Most people in Singapore are all for protecting animals, even going so far as to care for the strays in our neighbourhoods, eventually dubbing stray cats as “community cats”.
But for those cats in Ang Mo Kio, their “community” wasn’t a safe haven anymore. Wounds after wounds were seen on cats roaming the area, all pointing to deliberate attacks.
Thankfully, the cruel slashing attacks on community cats in Ang Mo Kio has come to an end (for now) with the arrest of the suspect on Tuesday (8 Jun).
The 37-year-old man was arrested in an operation by the Animal & Veterinary Service (AVS), with support from the Singapore Police Force (SPF).
Ms Jessica Kwok, NPark’s group director for community animal engagement, said that the man would be charged in court today (9 June) with animal cruelty, an offence under the Animals and Birds Act.
10 cats had been allegedly attacked by the suspect from late April to May. The incidents had occurred around Blocks 302, 316B, 335, 337, 343, and 346 in Ang Mo Kio.
At the time, animal welfare organisations—the Cat Welfare Society and SPCA—appealed for public help to bring the slashing incidents to an end. Authorities were also involved in the investigation, urging those with evidence to come forward.
In fact, AVS could use more help in this area.
“As with all investigations, all forms of evidence are critical to the process, and photographic and/or video-graphic evidence provided by the public will help,” explained Ms Kwok. She also reassured that information shared with AVS will be kept confidential.
“Safeguarding animal welfare is a shared social responsibility,” she added.
The public can report suspected cases of animal cruelty to the AVS website or call the Animal Response Centre at 1800 476 1600.
Recap on Cat Slashing Incidents
As mentioned earlier, the slashing incidents first began in late April and continued in May.
One of the caretakers in the area, Ms Nicole Chan, told the media that the first five cases happened between 25 April and 4 May, when each cat was found to have a “consistent deep slash mark”. Then again on 19 May and 20 May, another five cats were found with the same injuries.
The first batch comprised family cats, while three out of five of the second batch were feral. One of the feral mother cats was found with two slash wounds on her back.

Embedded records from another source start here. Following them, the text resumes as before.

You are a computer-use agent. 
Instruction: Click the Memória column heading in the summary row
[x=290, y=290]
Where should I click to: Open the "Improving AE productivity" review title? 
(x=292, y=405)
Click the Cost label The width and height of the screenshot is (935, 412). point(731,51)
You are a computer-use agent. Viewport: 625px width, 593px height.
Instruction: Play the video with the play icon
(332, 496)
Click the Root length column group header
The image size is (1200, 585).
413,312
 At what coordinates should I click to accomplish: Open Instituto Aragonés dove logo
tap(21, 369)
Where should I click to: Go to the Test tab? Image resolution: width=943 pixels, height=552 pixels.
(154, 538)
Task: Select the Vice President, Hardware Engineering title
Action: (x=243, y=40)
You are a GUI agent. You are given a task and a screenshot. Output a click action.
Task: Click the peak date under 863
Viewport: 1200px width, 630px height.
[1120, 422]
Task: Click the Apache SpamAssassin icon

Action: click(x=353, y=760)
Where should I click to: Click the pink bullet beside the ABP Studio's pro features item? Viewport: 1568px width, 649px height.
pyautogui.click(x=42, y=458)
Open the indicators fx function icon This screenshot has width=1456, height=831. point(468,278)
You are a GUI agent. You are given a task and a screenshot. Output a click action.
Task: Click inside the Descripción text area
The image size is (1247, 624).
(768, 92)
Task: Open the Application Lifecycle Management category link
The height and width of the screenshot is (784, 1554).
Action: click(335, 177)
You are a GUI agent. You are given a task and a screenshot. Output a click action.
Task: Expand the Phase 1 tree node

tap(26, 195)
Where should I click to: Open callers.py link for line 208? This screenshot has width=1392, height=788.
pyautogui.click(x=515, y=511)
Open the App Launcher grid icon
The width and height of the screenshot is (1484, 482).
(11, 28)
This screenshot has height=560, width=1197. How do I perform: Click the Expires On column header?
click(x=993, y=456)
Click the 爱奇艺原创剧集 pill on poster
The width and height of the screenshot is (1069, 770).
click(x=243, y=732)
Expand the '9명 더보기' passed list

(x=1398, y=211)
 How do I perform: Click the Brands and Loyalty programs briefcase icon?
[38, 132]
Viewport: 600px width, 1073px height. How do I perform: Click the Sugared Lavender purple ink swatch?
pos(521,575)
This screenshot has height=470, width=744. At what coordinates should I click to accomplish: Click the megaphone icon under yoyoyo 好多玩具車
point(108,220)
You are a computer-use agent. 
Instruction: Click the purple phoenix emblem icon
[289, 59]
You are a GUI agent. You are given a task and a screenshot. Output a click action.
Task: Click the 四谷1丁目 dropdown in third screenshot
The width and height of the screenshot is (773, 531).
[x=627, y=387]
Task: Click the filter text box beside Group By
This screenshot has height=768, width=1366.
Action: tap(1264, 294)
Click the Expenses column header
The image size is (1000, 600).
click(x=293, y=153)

“The slashes look like they were made by a very sharp object and looked to be human-inflicted,” she noted.
Ms Chan’s husband, Mr James Wong also added that the attacker had initially hurt the most friendly cats but was now apparently seeking more timid ones, seemingly having “some kind of compulsion on it.”
To protect the cats, nine of them were placed in boarding facilities in Lim Chu Kang and at The Animal Lodge by Ms Chan.
One of the cats was treated at the SPCA and has been recovering well, while the others were treated at private clinics, reassured SPCA’s executive director Dr Jaipal Singh Gill.
The SPCA and the Cat Welfare Society had distributed flyers and put up posters in the affected neighbourhood, encouraging residents to look out for the cats and the attacker. Safe to say, their efforts have paid off.